We generate a scree plot that shows how much variance in the data is explained by each prinicipal component:

In [None]:
var_explained=round(100*count.pca$sdev^2/sum(count.pca$sdev^2),2)
print(var_explained)

Let's generate a simple bar graph to better illustrate the variance explained by each PC.


In [None]:
barplot(var_explained)

We can also plot the first few prinicpal components to see if they correlate with any of our experimental variables: 

    * Strain of yeast 
    * Media 
    
We also expect replicates for the same sample to cluster closely together.

Finally, we should make sure to check for any unintended batch effects in the data. For example, it's posssible that samples generated by one researcher may exhibit a systematic difference from samples generated by a different researcher. We should check for this bias and correct it if possible. 


    

In [None]:
#First, we load our metadata file into R to help us color samples by replicate, strain, media, and researcher. 
metadata=read.table("/metadata/TC2019_samples.tsv",header=TRUE)
#We use the "factor" function to tell R which variables are categorical rather than continuous 
metadata$Strain=factor(metadata$Strain)
metadata$Media=factor(metadata$Media)
metadata$Sample=factor(metadata$Sample)
metadata$Researcher=factor(metadata$Researcher)
head(metadata)

In [None]:
#extract the PC columns from the count.pca object 
pcs=data.frame(count.pca$x)


In [None]:
#add columns from the metadata file. Do this safely using the "merge" command to make sure the sample ID's 
#from the two data frames are aligned
pcs$ID=rownames(pcs)
pcs_annotated=merge(pcs,metadata,by="ID")
head(pcs_annotated)

Now, we can use the ggplot package in R to generate scatterplots of PC1 vs PC2, PC2 vs PC3, etc and color-code
by experimental variables. 


In [None]:
library(ggplot2)

In [None]:
#Plot pc1 vs pc2, color by Sample -- that is, all replicates for the same sample should be the same color. 
ggplot(data=pcs_annotated,aes(x=PC1,y=PC2,color=Sample))+
geom_point()


We should see replicates of the same sample clustering close together. Do we see this in the scatterplot above?

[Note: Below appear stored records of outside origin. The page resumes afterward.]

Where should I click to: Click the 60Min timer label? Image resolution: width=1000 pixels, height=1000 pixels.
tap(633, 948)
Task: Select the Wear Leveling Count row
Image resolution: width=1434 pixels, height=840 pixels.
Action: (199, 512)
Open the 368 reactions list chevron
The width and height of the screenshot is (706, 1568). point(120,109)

### Correcting a sample swap ### 

In [None]:
#Plot pc1 vs pc2, color by Media 
ggplot(data=pcs_annotated,aes(x=PC1,y=PC2,color=Media))+
geom_point()

We see that Principal component 1 (PC1) captures variation in the data due to media. 
But it appears that we have a sample swap! One pink sample clusters with the blue samples, and vice versa. 

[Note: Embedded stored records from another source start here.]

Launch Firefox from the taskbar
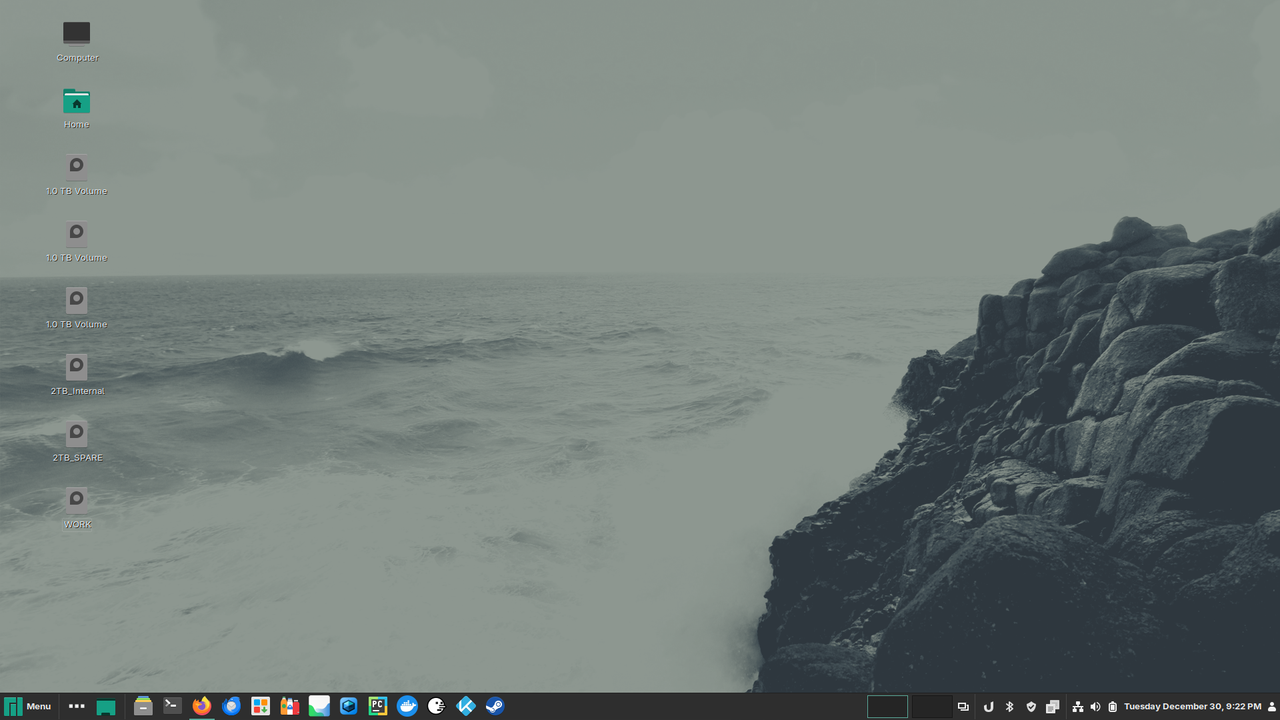(x=200, y=706)
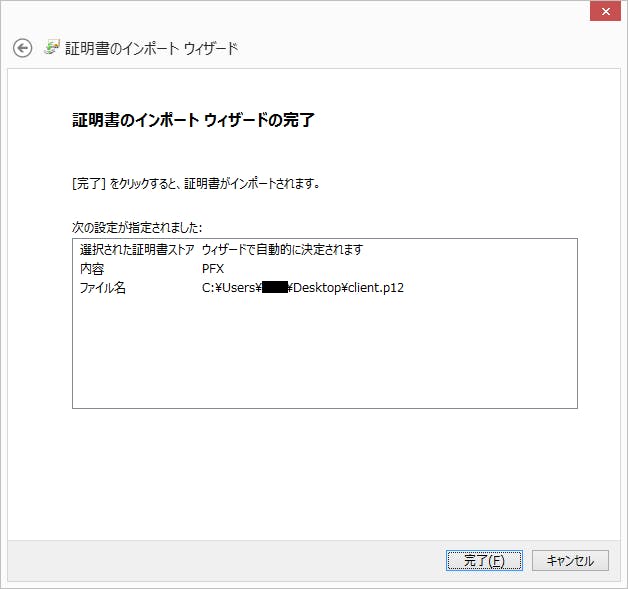Click the 証明書のインポート ウィザード title text

[x=152, y=48]
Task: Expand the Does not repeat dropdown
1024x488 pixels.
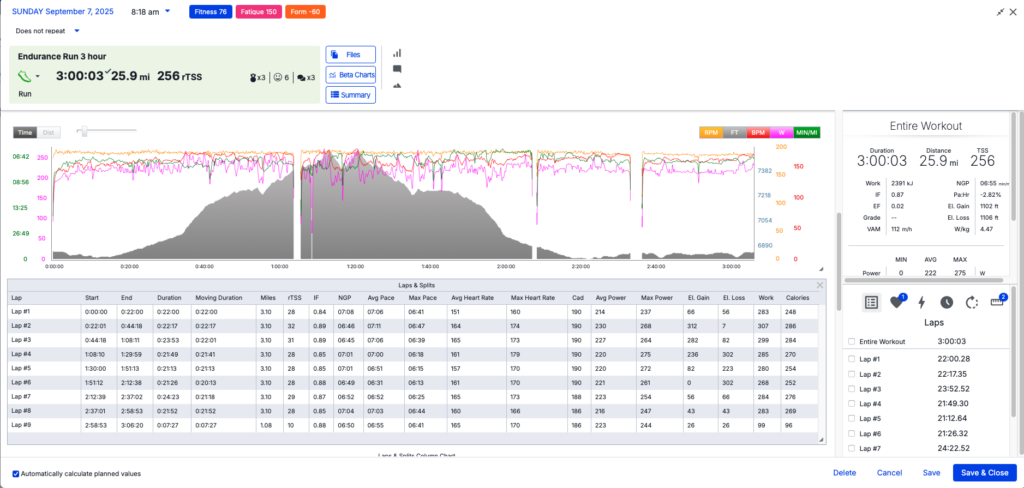Action: (48, 30)
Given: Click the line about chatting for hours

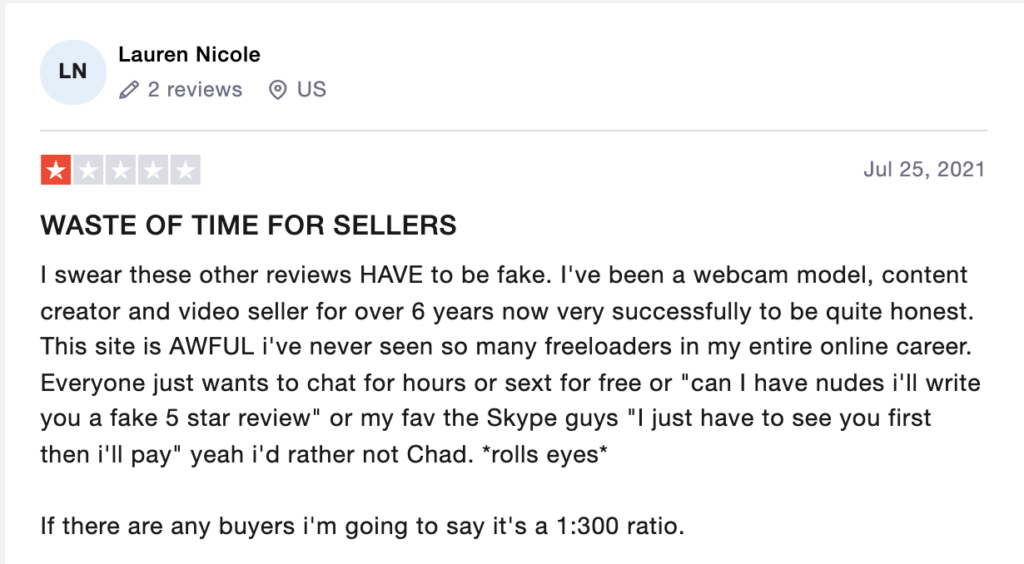Looking at the screenshot, I should pos(510,383).
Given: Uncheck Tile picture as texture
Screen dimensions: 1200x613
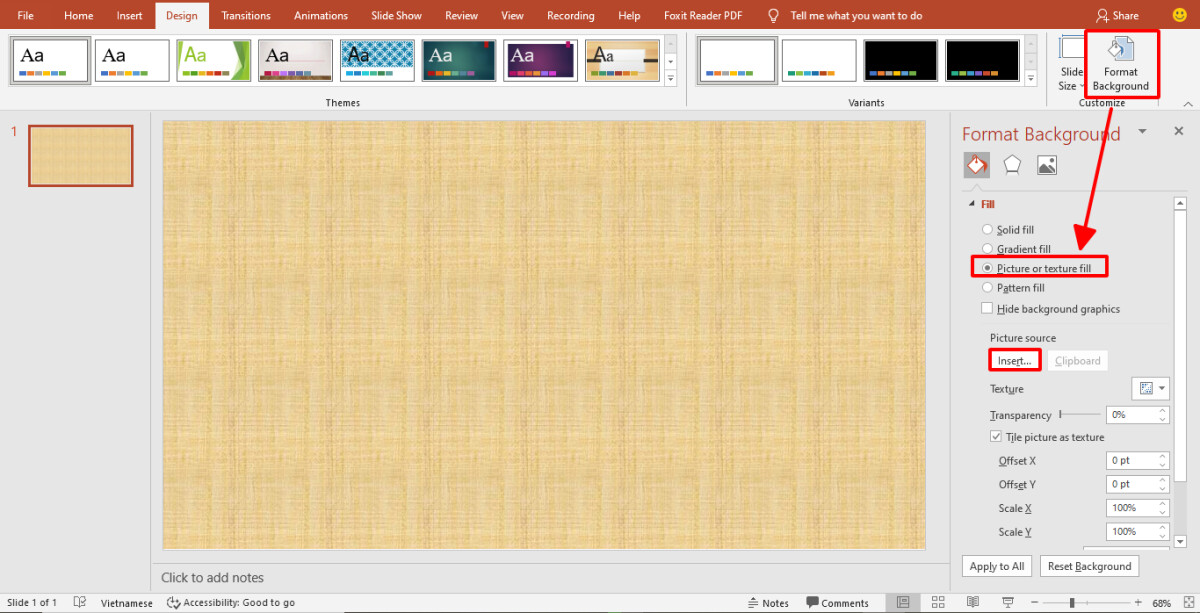Looking at the screenshot, I should (x=996, y=437).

Let's add labels to the PCA plot so we know which two samples are swapped. 


In [None]:
ggplot(data=pcs_annotated,aes(x=PC1,y=PC2,color=Media,label=ID))+
geom_point()+
geom_text()


We see that sample "jkcheng_rtt109_YPGE_3" clusters with the YPD samples, while sample "jkcheng_WT_YPD_3" clusters with the YPGE samples. That's ok, sample swaps happen, and luckily in this case it's eay to correct.  We simply swap the column labels in *count_data_matrix*



In [None]:
which(colnames(norm_asinh_count)=='jkcheng_rtt109_YPGE_3')

In [None]:
which(colnames(norm_asinh_count)=='jkcheng_WT_YPD_3')

In [None]:
colnames(norm_asinh_count)[c(12,13)] <- colnames(norm_asinh_count)[c(13,12)]
#rerun the PCA
count.pca=prcomp(t(norm_asinh_count),center=TRUE,scale=FALSE)
pcs=data.frame(count.pca$x)
pcs$ID=rownames(pcs)
pcs_annotated=merge(pcs,metadata,by="ID")
#Plot pc1 vs pc2, color by Media 
ggplot(data=pcs_annotated,aes(x=PC1,y=PC2,color=Media))+
geom_point()

Much better! The samples from the same media groups now cluster together on the PCA. 

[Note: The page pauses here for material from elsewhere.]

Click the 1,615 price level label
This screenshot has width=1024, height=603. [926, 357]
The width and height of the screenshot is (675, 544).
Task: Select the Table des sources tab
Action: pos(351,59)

### Correcting for batch effects ###

In [None]:
#Plot pc1 vs pc2, color by Researcher -- here, we're checking for a batch effect based on researcher.
ggplot(data=pcs_annotated,aes(x=PC1,y=PC2,color=Researcher))+
geom_point()


Yikes! We do seem to have a batch effect based on researcher -- PC2 captures this effect. Specifically, the pilot samples that we used to replace some of the samples that did not work have a systematic difference from the other samples. 

Luckily, there are steps we can take to remove this batch effect. We use the R **limma** package to fit a linear mixed effects model. The explanatory variables are Strain, Media, and Researcher. The output variable is the normalized fold change value in the data matrix. We then subtract out the contribution from "Researcher" (the confounding variable) to the output variable. 

In [None]:
library(limma)

In [None]:
#make sure the row order of the metadata file matches the column order of the count_data_matrix file. 
rownames(metadata)=metadata$ID
metadata=metadata[colnames(norm_asinh_count),]


In [None]:
#design the model using entries from our metadata file 
mod=model.matrix(~0+Strain+Media+Researcher,data=metadata)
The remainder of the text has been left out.